# Cavaliers @ Timberwolves | Game #25 | 12/17/2008



## remy23 (Aug 15, 2002)

> *Cleveland (20-4) at Minnesota (4-20)*​
> The Cleveland Cavaliers had to settle for tying their franchise record for consecutive wins, their most recent loss just the second in the past six weeks.
> 
> A trip to Minnesota seems like the perfect way to bounce back.
> ...


----------



## LostInGeorgia (Jun 29, 2006)

We also need a little help from Atlanta tonight. If they can trip up Boston like they did to us that will make me feel better. This is going to be close all year long.


----------



## Benedict_Boozer (Jul 16, 2004)

Looking forward to this one, even if Z doesn't play


----------



## Benedict_Boozer (Jul 16, 2004)

Bron fouled on the drive with no call - still converts

Minnesota hitting jumpers early


----------



## Benedict_Boozer (Jul 16, 2004)

Mike Miller torching Delonte early


----------



## Benedict_Boozer (Jul 16, 2004)

Cavs bricking FT's


----------



## UrFavTeamSux (Jan 17, 2007)

Is mike miller still a possibility? I'd love to pick up this guy.

LeBron came to play


----------



## hendrix2430 (Mar 21, 2005)

I hope Delonte gets an earful from coach Brown for throwing up that backboard pass. :azdaja:

Looking very average so far, except Lebron of course, who is having a nice all around game. His defense has been very very good.


----------



## hendrix2430 (Mar 21, 2005)

Jesus Delonte, WTF was that!


----------



## Benedict_Boozer (Jul 16, 2004)

Lebron looked razor sharp in the 1st half - everyone else was OK

Need to put this team away in the 3rd


----------



## Benedict_Boozer (Jul 16, 2004)

LBJ is rollin big time tonight


----------



## Benedict_Boozer (Jul 16, 2004)

Damn Boston won again. 16 straight for them..

Cavs up 13 with 8 mins left. Playing well down the stretch


----------



## remy23 (Aug 15, 2002)

LeBron was given a standing ovation and it was nice that he acknowledged it. Great play by James in terms of passing and scoring down the stretch.


----------



## remy23 (Aug 15, 2002)

Hickson played well in garbage time. Book this one to the Cavaliers!


----------

────────────────────

§ DIRECTIVE 1
In the game thread, why does hendrix2430 hope Delonte gets an earful from coach Brown? Answer in one to three sentences.
§ DIRECTIVE 2
Decide whether each statement below agrees with the game thread, answering yes or no and quoting the words of the thread that settle it: (a) Cleveland came into the game with a record of 20-4. (b) Benedict_Boozer reported that Mike Miller was struggling against Delonte. (c) Boston's winning streak reached 16 games.
§ DIRECTIVE 3
Quote the part of the game thread between "I hope Delonte" and "very very good.", inclusive.

§ COLLECTED DATA
────────────────────

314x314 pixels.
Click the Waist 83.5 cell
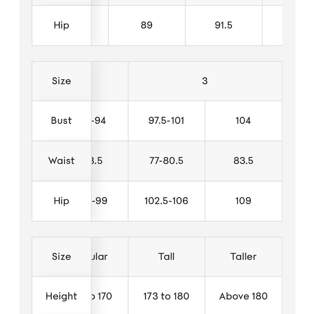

────────────────────

§ EXPECTED OUTPUT 1
hendrix2430 hopes coach Brown gives Delonte an earful because Delonte threw up "that backboard pass."

§ EXPECTED OUTPUT 2
(a) Yes: "Cleveland (20-4) at Minnesota (4-20)"
(b) No: "Mike Miller torching Delonte early"
(c) Yes: "Damn Boston won again. 16 straight for them.."

§ EXPECTED OUTPUT 3
I hope Delonte gets an earful from coach Brown for throwing up that backboard pass. :azdaja:

Looking very average so far, except Lebron of course, who is having a nice all around game. His defense has been very very good.